New BoT chief flags local unrest

New BoT chief flags local unrest

Central bank sees uneven road ahead

Demonstrators gather in Udomsuk area, Bangkok, on Tuesday. (Photo by Wichan Charoenkiatpakul)
Demonstrators gather in Udomsuk area, Bangkok, on Tuesday. (Photo by Wichan Charoenkiatpakul)

The Bank of Thailand has expressed concern that the ongoing anti-government rallies could further weaken domestic consumption and tourism.

The central bank needs to keep a close watch on the situation, said newly appointed governor Setthaput Suthiwart-Narueput, who succeeded Veerathai Santiprabhob on Oct 1.

"Basically, the political factor is one of the uncertainties," Mr Setthaput said. "It could affect the economy, particularly consumer confidence and tourism. The central bank has been monitoring the situation closely, especially how all the parties concerned handle the protests."

The new governor said that given the existing fundamentals of financial stability, ample foreign reserves, low public debt and labour market flexibility, Thailand remains resistant to shocks.

On top of that, the country has succeeded in containing the spread of the coronavirus, lending support to the economic recovery.

Nonetheless, he said Thailand faces an uneven road to recovery from the pandemic.

The central bank forecasts the economy to contract by 7.8% this year, with the figure expected to improve to a contraction of 3.6% next year.

"It will take at least two years for the economy to return to pre-pandemic levels," Mr Setthaput said. "From now on, the economy is likely to see a continuous contraction on a quarterly basis. It is expected to begin to show a positive growth rate in the second quarter of 2021 and be back to normal growth in the third quarter of 2022."
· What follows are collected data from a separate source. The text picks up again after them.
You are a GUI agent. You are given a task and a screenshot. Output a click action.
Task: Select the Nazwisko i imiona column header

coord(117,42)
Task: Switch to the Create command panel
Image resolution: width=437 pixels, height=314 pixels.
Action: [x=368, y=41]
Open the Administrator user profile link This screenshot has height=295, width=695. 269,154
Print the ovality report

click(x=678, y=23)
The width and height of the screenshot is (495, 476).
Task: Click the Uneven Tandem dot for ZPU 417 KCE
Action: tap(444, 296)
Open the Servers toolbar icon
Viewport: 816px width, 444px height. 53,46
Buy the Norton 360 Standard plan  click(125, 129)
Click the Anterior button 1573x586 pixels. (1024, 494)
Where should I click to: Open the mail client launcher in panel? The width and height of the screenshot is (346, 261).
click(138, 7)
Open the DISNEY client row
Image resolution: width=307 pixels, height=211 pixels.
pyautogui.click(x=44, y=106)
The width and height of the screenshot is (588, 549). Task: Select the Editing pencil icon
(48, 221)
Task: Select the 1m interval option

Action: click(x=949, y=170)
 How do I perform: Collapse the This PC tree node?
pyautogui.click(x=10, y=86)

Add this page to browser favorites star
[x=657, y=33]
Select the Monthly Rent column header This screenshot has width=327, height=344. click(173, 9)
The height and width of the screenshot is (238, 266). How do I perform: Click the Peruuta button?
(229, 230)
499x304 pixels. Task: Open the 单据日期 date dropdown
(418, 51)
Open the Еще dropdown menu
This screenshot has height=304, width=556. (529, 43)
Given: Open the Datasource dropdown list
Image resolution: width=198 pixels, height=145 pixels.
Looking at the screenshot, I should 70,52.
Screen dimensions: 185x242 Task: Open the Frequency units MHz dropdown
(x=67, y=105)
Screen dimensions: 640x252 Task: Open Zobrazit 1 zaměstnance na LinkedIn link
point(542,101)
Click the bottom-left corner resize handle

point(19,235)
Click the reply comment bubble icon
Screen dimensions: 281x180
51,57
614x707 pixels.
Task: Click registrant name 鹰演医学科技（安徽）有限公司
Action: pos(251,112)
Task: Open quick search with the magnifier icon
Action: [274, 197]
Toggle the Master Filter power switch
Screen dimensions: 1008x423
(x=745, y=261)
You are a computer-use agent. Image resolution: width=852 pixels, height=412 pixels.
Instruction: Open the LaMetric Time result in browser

According to Mr Setthaput, the economic contraction stems mainly from external demand for tourism and exports. Foreign tourist arrivals are estimated at only 6.7 million this year, a significant fall from an average 40 million in previous years, with tourism income losing about 1.6 trillion baht or 10% of GDP.

"Despite such heavy [economic] problems, we're confident of being able to address the problems," Mr Setthaput said. "This needs time."

The governor said the Bank of Thailand will also concentrate on tackling the debt crisis and building up financial and economic stability for the short term in order to sustain growth in the long run.

Debt solutions will be based on targeted measures rather than blanket policies, in order to address the debt problem more efficiently. The central bank is implementing such measures, Mr Setthaput said.

In the meantime, the Bank of Thailand has encouraged financial institutions to help customers who cannot service debt through debt restructuring instruments on a case-by-case basis.

"Debt freezing is not a good solution to tackle the problem, it could lead to moral hazard and economic scars in the longer term," Mr Setthaput said.

He said the central bank will also pay more attention to building up public confidence in economic management, focusing on benefits for the people and the country overall. At the same time, it will improve the Bank of Thailand's efficiency through cross-functional teams to reduce silo working.

In a separate development, Finance Minister Arkhom Termpittayapaisith said on Tuesday that purchasing power is likely to fully recover over the next two years.

"Economic recovery to pre-Covid levels will start with recovering domestic consumption," he said. "Like almost all countries in Asia, Thailand is likely to take about two years [to recover] and the government has already relaxed lockdown measures and allowed a select group of Chinese tourists to enter to resuscitate the tourism sector."

According to Mr Arkhom, relaxing of measures has been implemented on a step-by-step basis and many economic indicators have shown improvement, including exports.

He cited the Commerce Ministry's report that exports in September shrank by just 1.4% (easing from a 7.9% drop in August, 11.4% dip in July and 23.2% fall in June), with the figures in the first nine months contracting only 2.1% from the same period of last year.

Exports for the whole year are expected to decrease by only 1% from the 3% fall projected earlier, Mr Arkhom said.